Women At Marvel Comics – November 2013 Solicits


It was another very disappointing month for female creators in the Marvel solicits, made even worse by the fact that there was only one returning female creator from last month.  While the female character situation isn’t too bad, the lack of women making comics in these solicits is reaching some dire lows.  Let’s go through the November 2013 solicits:

  • Kelly Sue DeConnick is writing Avengers Assemble #21, and her usual Captain Marvel isn’t solicited, though it sounds like it will be back soon.
  • Louise Simonson is writing a story in the special one-shot X-Men: Gold #1, a celebration of the 50th anniversary of the X-Men.
  • Amanda Conner is doing the cover for Daredevil: Dark Nights #6 and Painkiller Jane: The Price of Freedom #1.
  • And that is it for female creators.
  • An Ultimate Universe event, Cataclysm, starts in November with four series.  Cataclysm: Ultimates #1 and Cataclysm: Ultimate X-Men #1 don’t feature any ladies on the cover, but I’m sure there’ll be a bunch in the books.  Cataclysm: The Ultimates’ Last Stand #1 is 3 of 8 for female characters on the cover, while Cataclysm: Ultimate Spider-Man #1 mentions Dagger and Spider-Woman in the solicit.
  • The solicit for X-Men: Gold #1 mentions Kitty Pryde and Rogue, and 2 of the 6 characters mentioned are women, while Kitty and Rogue show up again on the cover of the new mini Marvel Knights: X-Men #1 alongside Wolverine, making that book an impressive 2 of 3.
  • Jimmy Palmiotti, Juan Santacruz, and Sam Lofti are launching Painkiller Jane: The Price of Freedom #1, a mature series with a female lead.

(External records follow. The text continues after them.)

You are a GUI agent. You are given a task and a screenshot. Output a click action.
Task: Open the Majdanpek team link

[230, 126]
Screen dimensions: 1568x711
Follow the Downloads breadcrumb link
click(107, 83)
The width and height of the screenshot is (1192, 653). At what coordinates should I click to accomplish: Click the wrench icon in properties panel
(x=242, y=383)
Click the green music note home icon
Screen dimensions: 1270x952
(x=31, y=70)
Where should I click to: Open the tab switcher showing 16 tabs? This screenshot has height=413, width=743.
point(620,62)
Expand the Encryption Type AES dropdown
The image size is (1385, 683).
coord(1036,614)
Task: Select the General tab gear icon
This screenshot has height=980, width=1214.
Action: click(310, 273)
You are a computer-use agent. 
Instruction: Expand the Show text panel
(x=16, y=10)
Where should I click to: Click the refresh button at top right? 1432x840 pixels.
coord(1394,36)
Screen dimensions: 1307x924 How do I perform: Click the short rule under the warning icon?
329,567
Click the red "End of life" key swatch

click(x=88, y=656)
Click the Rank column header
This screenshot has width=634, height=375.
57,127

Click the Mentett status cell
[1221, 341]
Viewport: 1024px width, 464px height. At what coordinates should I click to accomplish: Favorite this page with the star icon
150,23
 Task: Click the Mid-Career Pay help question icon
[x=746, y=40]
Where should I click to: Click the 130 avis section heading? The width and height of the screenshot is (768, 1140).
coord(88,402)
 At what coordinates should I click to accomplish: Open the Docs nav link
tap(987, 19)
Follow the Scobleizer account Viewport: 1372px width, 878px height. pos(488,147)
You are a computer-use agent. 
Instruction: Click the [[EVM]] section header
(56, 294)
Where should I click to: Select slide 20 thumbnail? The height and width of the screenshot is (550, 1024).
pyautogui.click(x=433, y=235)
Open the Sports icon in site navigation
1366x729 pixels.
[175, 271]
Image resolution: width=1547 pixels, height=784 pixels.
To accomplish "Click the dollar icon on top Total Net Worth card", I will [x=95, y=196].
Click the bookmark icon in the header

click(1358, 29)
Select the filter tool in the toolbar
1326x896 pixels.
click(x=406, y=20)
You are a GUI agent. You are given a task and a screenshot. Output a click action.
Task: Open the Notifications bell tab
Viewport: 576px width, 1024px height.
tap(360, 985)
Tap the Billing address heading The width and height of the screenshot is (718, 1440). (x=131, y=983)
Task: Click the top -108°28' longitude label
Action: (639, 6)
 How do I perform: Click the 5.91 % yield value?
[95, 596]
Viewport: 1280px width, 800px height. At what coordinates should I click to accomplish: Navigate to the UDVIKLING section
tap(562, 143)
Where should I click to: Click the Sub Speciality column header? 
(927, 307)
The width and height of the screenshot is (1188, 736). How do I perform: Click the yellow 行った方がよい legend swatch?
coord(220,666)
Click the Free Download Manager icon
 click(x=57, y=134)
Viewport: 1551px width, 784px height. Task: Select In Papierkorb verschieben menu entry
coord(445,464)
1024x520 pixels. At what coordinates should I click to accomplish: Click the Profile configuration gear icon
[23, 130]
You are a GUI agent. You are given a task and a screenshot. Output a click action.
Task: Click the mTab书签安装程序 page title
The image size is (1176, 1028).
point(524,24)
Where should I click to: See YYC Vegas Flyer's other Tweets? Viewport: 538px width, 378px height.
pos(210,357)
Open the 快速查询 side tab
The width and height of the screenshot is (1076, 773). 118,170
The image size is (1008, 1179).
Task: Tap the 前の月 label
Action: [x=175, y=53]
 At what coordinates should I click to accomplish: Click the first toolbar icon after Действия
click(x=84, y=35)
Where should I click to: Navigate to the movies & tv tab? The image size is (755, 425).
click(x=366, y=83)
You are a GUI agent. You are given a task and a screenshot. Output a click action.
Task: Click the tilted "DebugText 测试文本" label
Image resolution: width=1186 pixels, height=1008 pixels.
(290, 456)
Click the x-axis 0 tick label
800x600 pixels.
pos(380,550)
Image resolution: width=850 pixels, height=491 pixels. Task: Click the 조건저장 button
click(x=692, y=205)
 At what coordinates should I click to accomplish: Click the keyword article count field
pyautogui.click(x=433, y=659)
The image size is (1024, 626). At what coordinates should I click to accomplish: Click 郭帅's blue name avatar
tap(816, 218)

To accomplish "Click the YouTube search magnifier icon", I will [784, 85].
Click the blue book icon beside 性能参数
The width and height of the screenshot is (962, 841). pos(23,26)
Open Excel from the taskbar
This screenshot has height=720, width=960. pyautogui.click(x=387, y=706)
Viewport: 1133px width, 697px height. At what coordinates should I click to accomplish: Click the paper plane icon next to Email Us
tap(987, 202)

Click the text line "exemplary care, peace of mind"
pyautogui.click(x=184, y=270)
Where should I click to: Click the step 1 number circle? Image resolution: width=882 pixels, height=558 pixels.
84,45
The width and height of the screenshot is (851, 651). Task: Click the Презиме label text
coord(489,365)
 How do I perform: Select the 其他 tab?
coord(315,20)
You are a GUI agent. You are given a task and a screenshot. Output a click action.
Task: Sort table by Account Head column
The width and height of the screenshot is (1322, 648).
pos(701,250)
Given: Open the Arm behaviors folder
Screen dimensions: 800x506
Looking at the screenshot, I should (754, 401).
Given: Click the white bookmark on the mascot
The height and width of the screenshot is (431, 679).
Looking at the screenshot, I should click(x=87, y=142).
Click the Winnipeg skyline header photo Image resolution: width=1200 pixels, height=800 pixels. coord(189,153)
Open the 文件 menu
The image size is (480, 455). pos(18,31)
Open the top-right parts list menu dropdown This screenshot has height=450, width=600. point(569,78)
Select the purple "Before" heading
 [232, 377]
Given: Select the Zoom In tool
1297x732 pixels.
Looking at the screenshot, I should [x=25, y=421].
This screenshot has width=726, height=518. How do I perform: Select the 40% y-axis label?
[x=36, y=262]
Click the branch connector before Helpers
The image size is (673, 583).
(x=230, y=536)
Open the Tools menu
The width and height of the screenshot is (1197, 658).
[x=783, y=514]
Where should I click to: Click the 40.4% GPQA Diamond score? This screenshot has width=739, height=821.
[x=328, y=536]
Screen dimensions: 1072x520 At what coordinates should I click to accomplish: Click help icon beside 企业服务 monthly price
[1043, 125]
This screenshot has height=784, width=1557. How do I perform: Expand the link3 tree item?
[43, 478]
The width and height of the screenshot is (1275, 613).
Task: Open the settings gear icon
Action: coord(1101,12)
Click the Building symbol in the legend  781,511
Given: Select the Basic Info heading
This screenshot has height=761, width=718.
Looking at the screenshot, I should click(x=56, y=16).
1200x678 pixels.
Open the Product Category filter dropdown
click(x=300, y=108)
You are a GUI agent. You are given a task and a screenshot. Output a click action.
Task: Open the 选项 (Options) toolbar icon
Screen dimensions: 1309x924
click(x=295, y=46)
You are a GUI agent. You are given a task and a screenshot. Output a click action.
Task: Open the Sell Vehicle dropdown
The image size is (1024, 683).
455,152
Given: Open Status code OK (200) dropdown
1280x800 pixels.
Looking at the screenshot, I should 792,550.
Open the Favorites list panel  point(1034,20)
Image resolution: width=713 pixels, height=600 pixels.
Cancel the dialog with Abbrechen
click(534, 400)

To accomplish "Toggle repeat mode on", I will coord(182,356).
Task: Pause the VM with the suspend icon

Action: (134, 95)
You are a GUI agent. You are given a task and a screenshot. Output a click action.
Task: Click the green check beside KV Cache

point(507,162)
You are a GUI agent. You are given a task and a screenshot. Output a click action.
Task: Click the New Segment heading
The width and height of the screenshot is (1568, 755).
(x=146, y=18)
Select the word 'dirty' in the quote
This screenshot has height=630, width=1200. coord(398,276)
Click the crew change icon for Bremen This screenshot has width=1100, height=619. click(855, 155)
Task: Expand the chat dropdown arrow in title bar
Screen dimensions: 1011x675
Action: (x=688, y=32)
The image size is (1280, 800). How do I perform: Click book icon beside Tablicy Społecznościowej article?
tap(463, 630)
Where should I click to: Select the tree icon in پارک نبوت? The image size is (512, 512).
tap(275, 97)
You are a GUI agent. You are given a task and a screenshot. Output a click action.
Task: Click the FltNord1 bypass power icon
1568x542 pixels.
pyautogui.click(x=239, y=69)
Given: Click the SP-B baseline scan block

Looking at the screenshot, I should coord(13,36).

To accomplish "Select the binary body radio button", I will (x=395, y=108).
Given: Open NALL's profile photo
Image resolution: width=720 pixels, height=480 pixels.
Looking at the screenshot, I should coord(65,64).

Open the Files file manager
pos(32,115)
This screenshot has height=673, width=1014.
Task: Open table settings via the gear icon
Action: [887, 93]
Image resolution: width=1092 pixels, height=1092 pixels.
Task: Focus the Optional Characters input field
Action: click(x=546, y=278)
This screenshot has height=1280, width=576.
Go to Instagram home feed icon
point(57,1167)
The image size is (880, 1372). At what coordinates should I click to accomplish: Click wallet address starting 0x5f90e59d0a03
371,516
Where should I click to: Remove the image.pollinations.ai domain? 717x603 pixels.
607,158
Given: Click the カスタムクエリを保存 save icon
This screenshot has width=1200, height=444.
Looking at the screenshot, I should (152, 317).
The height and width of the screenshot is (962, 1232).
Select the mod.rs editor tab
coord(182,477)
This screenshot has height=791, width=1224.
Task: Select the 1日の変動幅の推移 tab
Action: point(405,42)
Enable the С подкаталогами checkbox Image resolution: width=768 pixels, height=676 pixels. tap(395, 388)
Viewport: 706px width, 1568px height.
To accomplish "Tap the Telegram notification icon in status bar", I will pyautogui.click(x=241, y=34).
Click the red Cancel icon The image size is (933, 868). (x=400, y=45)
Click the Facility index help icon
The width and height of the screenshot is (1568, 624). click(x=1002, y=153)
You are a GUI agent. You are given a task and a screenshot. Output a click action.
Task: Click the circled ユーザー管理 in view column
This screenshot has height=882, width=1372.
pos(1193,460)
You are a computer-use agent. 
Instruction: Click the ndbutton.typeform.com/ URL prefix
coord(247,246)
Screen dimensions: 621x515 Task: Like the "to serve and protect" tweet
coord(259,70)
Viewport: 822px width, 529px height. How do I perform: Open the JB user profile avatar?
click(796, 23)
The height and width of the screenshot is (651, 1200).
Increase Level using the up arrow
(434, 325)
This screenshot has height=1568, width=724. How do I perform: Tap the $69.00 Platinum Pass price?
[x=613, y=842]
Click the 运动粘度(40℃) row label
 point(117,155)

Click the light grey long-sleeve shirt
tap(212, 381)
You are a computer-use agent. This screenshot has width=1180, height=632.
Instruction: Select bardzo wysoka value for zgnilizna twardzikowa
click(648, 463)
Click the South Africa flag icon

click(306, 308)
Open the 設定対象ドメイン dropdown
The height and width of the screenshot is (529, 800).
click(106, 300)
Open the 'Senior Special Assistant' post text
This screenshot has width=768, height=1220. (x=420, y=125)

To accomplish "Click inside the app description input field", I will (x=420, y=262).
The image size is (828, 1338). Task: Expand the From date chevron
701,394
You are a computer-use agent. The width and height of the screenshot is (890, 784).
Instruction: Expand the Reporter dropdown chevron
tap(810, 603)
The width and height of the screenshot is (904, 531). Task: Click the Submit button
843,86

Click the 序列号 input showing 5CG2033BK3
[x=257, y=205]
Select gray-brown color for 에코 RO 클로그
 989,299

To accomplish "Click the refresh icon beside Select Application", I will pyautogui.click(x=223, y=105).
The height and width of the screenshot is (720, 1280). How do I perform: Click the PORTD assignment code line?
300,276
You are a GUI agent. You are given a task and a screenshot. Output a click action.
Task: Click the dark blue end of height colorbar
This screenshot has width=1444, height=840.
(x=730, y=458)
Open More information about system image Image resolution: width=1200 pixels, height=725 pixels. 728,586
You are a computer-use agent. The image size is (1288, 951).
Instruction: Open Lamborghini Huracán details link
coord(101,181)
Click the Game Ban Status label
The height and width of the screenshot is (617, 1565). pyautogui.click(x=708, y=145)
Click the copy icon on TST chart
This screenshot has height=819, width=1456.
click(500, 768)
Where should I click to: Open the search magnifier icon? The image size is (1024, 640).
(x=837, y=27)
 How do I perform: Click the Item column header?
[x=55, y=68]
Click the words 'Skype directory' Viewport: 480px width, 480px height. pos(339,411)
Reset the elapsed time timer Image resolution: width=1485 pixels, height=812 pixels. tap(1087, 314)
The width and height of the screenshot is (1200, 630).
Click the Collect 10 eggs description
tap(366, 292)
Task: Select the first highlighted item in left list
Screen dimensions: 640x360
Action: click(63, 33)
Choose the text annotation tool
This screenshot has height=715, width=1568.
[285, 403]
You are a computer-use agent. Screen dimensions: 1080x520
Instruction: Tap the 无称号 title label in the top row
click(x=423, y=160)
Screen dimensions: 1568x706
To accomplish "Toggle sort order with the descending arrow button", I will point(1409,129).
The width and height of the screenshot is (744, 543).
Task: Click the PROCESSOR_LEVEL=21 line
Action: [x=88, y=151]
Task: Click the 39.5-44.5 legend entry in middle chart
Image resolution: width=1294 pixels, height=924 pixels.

Overall, 3 different female creators are on 4 different comics November, a reverse of October’s 4 different female creators on 3 books.  These are terrible numbers in back to back months, and September wasn’t all that good either.  I don’t know what’s up with this skid from what were some pretty solid numbers just a few months ago, but Marvel is down to ONE female creator with a regular gig right now and sporadic, rare appearances elsewhere.  I sincerely hope they’ve got some big plans coming up, because this is terrible.

On the bright side, female character representation remains decent.  It’s a good month for Kitty Pryde and Rogue, while a new series with a female lead is always nice to see.  We’ve lost a few female-led series over the past few months, but luckily new ones continue to come up.

Overall, Marvel is in the midst of a significant female creator problem.  They’re doing well with their female characters, but this lack of women creating comics has gotten beyond bad.  We’ve been looking at the Marvel solicits for a year now, so keep your eyes peeled for a post that charts how far Marvel’s fallen over the past twelve months.  It’s a frustrating situation, and one they really ought to take steps to remedy.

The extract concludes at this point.